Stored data

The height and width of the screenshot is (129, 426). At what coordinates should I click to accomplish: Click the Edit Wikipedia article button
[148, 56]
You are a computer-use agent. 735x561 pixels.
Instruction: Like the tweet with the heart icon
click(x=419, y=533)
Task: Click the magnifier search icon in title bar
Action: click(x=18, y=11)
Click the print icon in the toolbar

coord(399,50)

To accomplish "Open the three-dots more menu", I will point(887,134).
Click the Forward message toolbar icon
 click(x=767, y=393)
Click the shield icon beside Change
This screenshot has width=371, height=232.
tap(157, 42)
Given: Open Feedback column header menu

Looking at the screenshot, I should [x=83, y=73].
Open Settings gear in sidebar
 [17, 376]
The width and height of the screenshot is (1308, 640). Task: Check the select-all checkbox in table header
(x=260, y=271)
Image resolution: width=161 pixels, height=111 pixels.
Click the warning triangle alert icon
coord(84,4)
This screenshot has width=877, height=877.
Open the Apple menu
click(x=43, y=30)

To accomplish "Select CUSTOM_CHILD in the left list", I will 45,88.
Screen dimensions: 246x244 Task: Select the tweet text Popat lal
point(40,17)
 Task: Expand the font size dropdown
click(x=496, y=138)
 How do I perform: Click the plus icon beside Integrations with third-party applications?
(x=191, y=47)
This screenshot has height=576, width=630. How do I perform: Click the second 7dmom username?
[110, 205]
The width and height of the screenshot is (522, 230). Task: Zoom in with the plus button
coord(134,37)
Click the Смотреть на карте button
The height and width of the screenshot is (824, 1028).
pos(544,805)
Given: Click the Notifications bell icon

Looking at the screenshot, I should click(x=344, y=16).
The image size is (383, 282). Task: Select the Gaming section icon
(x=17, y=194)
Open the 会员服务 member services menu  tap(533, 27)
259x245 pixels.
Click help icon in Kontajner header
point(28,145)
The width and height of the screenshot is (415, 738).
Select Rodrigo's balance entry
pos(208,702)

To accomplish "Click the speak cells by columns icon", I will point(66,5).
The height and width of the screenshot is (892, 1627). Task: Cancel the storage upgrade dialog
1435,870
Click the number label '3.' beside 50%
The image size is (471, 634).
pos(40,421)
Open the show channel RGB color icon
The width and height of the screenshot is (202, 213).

[REQUIRED ACTION] Type the data out again, exactly.

[SOLUTION TO THIS EXERCISE]
The height and width of the screenshot is (129, 426). At what coordinates should I click to accomplish: Click the Edit Wikipedia article button
[148, 56]
You are a computer-use agent. 735x561 pixels.
Instruction: Like the tweet with the heart icon
click(x=419, y=533)
Task: Click the magnifier search icon in title bar
Action: click(x=18, y=11)
Click the print icon in the toolbar

coord(399,50)

To accomplish "Open the three-dots more menu", I will point(887,134).
Click the Forward message toolbar icon
 click(x=767, y=393)
Click the shield icon beside Change
This screenshot has width=371, height=232.
tap(157, 42)
Given: Open Feedback column header menu

Looking at the screenshot, I should [x=83, y=73].
Open Settings gear in sidebar
 [17, 376]
The width and height of the screenshot is (1308, 640). Task: Check the select-all checkbox in table header
(x=260, y=271)
Image resolution: width=161 pixels, height=111 pixels.
Click the warning triangle alert icon
coord(84,4)
This screenshot has width=877, height=877.
Open the Apple menu
click(x=43, y=30)

To accomplish "Select CUSTOM_CHILD in the left list", I will 45,88.
Screen dimensions: 246x244 Task: Select the tweet text Popat lal
point(40,17)
 Task: Expand the font size dropdown
click(x=496, y=138)
 How do I perform: Click the plus icon beside Integrations with third-party applications?
(x=191, y=47)
This screenshot has height=576, width=630. How do I perform: Click the second 7dmom username?
[110, 205]
The width and height of the screenshot is (522, 230). Task: Zoom in with the plus button
coord(134,37)
Click the Смотреть на карте button
The height and width of the screenshot is (824, 1028).
pos(544,805)
Given: Click the Notifications bell icon

Looking at the screenshot, I should click(x=344, y=16).
The image size is (383, 282). Task: Select the Gaming section icon
(x=17, y=194)
Open the 会员服务 member services menu  tap(533, 27)
259x245 pixels.
Click help icon in Kontajner header
point(28,145)
The width and height of the screenshot is (415, 738).
Select Rodrigo's balance entry
pos(208,702)

To accomplish "Click the speak cells by columns icon", I will point(66,5).
The height and width of the screenshot is (892, 1627). Task: Cancel the storage upgrade dialog
1435,870
Click the number label '3.' beside 50%
The image size is (471, 634).
pos(40,421)
Open the show channel RGB color icon
The width and height of the screenshot is (202, 213).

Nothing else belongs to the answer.